Contact inhibition is a regulatory mechanism that prevents cells from dividing once they touch neighboring cells.
What structure is made up of a lipid bilayer and controls what enters and exits the cell?
Cell Membrane
What are ionic, covalent, metallic, and hydrogen bonds?
Ionic Bonds = Transfer of electrons ( M and NM )
Covalent Bonds = Sharing of electrons ( Two NM's )
Metallic Bonds = Sea of electrons ( M and M )
Hydrogen Bonds = Bonds with F, O, or N
In the central dogma, what process converts DNA into RNA?
Transcription
What molecule is the universal energy currency in cells?

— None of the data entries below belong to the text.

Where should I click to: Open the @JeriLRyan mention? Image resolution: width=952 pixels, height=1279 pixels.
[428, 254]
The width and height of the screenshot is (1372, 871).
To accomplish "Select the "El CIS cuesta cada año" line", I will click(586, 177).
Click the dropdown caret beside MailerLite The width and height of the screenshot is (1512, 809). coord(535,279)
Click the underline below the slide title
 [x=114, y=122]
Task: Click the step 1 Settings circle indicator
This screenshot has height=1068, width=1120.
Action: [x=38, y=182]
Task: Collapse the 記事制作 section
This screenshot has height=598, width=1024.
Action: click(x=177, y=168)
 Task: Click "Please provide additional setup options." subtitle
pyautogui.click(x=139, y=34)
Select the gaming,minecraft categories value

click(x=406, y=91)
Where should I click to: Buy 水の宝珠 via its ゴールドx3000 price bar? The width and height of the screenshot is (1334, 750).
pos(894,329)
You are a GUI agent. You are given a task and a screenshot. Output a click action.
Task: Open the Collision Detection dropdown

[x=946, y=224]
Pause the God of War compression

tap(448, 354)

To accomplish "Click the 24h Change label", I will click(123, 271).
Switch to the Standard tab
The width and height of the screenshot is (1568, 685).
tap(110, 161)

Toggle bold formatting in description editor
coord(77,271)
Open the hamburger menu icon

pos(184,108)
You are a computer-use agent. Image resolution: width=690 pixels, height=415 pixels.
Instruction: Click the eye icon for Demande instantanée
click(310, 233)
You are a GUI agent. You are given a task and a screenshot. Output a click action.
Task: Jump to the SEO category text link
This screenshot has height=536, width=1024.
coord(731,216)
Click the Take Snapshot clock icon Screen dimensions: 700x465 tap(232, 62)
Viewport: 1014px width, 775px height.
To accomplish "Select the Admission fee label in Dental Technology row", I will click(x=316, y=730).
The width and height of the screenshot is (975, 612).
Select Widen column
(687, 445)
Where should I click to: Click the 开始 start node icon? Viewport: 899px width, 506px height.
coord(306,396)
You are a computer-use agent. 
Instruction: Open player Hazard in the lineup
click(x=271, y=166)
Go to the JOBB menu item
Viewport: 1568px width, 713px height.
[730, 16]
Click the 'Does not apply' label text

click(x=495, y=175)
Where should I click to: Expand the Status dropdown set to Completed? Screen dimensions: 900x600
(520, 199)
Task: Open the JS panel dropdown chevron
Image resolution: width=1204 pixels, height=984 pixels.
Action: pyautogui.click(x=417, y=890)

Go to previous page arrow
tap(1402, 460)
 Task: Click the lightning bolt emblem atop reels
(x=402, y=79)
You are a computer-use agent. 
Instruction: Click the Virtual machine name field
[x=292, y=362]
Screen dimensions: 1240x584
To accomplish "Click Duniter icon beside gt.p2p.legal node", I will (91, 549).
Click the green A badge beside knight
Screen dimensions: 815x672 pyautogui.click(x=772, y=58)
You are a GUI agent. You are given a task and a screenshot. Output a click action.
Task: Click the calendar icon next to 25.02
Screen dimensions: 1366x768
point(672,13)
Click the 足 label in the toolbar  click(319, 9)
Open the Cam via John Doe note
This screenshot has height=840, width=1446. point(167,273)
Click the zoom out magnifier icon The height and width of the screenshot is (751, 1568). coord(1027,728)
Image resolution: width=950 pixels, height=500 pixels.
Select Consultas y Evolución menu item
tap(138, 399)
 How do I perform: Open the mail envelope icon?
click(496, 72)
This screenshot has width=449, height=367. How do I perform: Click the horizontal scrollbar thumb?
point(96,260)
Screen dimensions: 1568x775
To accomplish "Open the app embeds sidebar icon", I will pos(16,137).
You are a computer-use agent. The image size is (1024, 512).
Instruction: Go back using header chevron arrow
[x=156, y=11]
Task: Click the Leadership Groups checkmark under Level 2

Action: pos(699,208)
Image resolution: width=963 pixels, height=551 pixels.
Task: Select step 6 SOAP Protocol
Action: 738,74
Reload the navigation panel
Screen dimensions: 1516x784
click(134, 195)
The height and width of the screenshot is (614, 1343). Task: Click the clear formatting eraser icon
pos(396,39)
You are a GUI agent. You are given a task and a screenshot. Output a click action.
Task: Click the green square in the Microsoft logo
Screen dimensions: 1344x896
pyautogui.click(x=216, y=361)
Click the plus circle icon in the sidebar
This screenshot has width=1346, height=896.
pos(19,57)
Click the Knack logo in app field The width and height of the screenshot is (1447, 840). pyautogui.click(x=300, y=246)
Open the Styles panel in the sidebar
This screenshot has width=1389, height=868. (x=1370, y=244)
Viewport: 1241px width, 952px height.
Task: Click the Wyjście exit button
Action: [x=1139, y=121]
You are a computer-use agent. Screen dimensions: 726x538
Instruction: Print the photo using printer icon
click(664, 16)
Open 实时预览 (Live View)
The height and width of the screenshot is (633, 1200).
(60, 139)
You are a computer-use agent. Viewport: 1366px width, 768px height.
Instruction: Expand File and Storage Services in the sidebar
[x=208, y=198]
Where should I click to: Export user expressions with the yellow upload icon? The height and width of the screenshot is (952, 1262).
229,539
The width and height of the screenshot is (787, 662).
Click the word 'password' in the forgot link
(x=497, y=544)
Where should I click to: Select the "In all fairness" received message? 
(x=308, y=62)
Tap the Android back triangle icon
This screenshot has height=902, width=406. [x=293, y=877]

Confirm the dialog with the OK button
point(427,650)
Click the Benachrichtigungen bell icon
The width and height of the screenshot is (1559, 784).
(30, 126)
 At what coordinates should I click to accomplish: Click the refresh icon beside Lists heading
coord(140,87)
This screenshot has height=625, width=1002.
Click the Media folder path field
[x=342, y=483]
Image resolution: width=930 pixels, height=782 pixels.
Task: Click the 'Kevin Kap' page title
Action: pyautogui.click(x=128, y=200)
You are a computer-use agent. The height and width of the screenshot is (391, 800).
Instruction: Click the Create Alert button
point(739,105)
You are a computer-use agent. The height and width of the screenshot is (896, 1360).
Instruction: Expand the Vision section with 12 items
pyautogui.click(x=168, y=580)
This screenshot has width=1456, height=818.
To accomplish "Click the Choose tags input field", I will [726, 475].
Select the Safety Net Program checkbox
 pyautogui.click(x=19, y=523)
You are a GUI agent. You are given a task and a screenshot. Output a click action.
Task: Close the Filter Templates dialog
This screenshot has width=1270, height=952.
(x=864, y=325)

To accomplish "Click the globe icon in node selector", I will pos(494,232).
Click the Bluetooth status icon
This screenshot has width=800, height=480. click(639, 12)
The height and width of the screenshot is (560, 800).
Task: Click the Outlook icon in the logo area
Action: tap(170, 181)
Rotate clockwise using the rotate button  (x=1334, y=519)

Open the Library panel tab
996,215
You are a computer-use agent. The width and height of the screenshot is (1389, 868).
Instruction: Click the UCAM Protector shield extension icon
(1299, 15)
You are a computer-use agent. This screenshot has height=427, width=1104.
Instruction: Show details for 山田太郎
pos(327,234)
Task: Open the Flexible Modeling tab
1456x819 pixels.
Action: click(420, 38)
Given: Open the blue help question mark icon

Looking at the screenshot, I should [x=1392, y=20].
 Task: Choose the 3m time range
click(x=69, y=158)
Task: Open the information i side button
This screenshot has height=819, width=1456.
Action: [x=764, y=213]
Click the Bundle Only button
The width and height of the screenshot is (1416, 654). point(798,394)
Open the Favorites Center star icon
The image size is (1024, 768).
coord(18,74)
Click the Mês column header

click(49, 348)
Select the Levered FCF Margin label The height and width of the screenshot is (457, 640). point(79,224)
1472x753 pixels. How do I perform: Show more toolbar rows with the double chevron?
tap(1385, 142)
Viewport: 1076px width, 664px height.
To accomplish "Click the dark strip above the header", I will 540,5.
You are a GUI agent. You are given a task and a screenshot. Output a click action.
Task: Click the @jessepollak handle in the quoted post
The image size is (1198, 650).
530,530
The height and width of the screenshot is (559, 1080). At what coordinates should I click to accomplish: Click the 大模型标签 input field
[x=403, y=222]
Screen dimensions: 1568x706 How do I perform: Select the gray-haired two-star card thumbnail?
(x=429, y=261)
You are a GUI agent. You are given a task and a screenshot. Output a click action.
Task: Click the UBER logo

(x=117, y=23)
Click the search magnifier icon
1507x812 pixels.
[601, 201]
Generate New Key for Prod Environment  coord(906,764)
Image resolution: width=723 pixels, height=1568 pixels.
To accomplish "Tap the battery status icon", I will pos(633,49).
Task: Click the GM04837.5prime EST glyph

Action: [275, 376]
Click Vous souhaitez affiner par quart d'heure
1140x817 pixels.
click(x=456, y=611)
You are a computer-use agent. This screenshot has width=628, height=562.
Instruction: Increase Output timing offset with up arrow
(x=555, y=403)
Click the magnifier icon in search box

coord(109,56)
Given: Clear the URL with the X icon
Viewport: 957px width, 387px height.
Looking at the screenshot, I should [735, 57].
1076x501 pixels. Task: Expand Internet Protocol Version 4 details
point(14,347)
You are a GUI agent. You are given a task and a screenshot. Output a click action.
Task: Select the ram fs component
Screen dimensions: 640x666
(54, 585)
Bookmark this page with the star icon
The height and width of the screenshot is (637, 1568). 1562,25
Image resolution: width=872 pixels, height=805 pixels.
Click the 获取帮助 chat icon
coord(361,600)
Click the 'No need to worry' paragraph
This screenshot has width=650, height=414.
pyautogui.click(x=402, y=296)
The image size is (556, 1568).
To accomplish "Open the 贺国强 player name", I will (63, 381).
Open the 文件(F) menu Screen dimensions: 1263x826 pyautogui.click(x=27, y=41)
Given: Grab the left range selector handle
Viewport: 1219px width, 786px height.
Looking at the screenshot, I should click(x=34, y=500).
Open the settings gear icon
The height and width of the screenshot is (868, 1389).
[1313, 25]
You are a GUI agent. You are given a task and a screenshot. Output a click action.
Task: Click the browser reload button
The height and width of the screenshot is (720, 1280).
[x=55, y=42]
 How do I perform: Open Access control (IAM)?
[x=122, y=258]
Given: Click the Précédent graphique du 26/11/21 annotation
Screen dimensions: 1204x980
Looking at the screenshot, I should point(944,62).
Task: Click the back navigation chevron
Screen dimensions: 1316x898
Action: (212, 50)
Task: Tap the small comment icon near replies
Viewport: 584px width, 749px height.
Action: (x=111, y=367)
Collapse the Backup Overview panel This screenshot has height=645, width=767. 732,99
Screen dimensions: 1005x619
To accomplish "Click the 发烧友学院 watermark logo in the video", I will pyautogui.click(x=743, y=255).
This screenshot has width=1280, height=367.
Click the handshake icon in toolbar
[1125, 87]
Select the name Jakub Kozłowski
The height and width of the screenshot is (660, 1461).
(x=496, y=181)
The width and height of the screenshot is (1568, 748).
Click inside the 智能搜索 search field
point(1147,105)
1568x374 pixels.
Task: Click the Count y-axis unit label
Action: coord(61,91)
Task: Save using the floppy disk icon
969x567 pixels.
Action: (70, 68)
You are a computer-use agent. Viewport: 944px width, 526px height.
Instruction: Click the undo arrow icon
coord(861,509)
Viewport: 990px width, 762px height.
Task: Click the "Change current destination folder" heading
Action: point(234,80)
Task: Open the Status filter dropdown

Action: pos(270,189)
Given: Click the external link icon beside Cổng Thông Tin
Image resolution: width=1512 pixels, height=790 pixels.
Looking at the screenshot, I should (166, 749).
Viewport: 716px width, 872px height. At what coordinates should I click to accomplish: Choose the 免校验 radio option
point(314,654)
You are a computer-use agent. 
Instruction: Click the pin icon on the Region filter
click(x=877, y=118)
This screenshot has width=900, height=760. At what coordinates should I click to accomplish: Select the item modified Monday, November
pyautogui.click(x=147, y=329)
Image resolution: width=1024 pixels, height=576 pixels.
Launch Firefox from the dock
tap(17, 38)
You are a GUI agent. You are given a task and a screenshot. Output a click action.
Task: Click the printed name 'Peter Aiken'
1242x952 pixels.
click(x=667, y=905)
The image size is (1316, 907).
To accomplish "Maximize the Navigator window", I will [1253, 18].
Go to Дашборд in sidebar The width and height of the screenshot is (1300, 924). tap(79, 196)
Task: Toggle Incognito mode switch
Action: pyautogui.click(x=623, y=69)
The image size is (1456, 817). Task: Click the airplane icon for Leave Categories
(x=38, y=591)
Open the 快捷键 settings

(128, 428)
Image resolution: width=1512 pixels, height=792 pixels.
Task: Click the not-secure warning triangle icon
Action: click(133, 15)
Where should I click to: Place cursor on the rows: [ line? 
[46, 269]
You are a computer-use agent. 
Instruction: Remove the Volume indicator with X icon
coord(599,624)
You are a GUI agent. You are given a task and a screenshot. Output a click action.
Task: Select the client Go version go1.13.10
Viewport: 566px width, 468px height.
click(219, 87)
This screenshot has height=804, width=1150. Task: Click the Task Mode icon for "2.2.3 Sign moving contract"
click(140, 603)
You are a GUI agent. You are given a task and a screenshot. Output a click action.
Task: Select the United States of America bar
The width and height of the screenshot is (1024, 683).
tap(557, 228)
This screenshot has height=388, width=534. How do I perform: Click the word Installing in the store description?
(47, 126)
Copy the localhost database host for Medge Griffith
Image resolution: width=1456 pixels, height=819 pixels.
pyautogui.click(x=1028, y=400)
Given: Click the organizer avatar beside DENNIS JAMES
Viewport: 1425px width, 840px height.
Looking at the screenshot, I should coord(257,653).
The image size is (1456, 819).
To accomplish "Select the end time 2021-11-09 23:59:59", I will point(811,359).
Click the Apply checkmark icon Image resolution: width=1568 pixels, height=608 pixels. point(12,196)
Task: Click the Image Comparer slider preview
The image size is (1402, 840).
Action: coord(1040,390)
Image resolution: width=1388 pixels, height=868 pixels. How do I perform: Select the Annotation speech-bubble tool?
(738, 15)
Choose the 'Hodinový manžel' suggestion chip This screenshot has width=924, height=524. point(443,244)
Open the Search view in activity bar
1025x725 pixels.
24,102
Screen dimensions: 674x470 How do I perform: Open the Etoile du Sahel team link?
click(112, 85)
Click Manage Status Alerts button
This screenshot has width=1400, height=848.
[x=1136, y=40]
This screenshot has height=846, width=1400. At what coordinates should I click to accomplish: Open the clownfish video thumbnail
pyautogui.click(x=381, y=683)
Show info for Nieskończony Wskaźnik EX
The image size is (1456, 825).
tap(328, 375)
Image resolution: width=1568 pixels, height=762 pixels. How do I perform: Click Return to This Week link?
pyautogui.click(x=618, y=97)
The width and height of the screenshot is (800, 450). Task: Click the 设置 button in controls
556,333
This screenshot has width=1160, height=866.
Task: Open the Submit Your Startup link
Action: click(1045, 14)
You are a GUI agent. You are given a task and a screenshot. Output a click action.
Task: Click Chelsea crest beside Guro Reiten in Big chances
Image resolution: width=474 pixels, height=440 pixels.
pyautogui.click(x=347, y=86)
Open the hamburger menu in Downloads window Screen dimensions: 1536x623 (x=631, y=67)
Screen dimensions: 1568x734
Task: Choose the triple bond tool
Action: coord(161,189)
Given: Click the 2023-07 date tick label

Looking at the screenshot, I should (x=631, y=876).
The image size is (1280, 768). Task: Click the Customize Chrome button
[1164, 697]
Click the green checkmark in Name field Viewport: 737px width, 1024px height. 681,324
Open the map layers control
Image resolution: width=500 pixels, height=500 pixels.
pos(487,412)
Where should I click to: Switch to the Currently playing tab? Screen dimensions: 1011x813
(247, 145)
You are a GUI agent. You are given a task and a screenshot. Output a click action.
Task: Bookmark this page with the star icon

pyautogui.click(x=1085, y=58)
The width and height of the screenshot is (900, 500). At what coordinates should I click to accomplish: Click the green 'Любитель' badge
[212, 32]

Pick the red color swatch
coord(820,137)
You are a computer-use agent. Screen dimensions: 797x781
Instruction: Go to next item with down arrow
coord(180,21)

ATP (adenosine triphosphate)
Tumor suppressor genes are essential for controlling cell growth. Describe how they regulate the cell cycle and what happens when their function is lost.
They produce proteins that monitor DNA damage, slow or stop the cell cycle to allow for repair, or trigger apoptosis if the damage is too severe.
How does the structural diversity of glycoproteins affect the way cells interact with their environment, especially during immune responses?
It allows for cell-specific signaling and recognition, enabling immune cells to distinguish self from non-self.
How can a single amino acid change due to a mutation alter the structure and function of a protein, and what are the consequences at the molecular level?
It can disrupt folding by altering charge, polarity, or size, leading to changes in protein shape, loss of function, or aggregation, which can impair biological processes or cause disease.
Unlike DNA polymerase, RNA polymerase does not require a primer to begin synthesis. Explain the molecular basis for this difference and how it reflects their roles in gene expression.
RNA polymerase can initiate RNA synthesis de novo using promoter sequences, while DNA polymerase requires a pre-existing 3’-OH because it’s designed for high-fidelity replication rather than regulated gene expression.
In a phospholipid bilayer, which part of the phospholipid molecule is hydrophilic and which is hydrophobic, and how does this arrangement contribute to membrane formation?
The phosphate “head” group is hydrophilic (water-attracting), while the fatty acid “tails” are hydrophobic (water-repelling); this causes phospholipids to arrange into bilayers with heads facing outward toward water and tails tucked inward away from water, forming stable cell membranes.
Describe how the amphipathic nature of phospholipids leads to membrane formation and explain the thermodynamic principles behind this self-assembly.
Phospholipids self-assemble into bilayers in aqueous environments to minimize free energy; hydrophobic tails cluster away from water, while hydrophilic heads interact with it, stabilizing the membrane structure.
Both transcriptional regulation and alternative splicing control gene expression. Compare their roles and explain how they contribute to protein diversity in complex organisms.
Transcriptional regulation determines whether a gene is turned on or off, while alternative splicing produces multiple proteins from one gene by rearranging exons; together they enable complex, tissue-specific expression patterns.
How do reversible epigenetic modifications like DNA methylation and histone acetylation regulate gene expression, and why are they significant in development and disease?
These modifications alter chromatin accessibility; methylation typically silences genes, while acetylation promotes transcription. Their reversibility allows dynamic gene control but can lead to disease if dysregulated.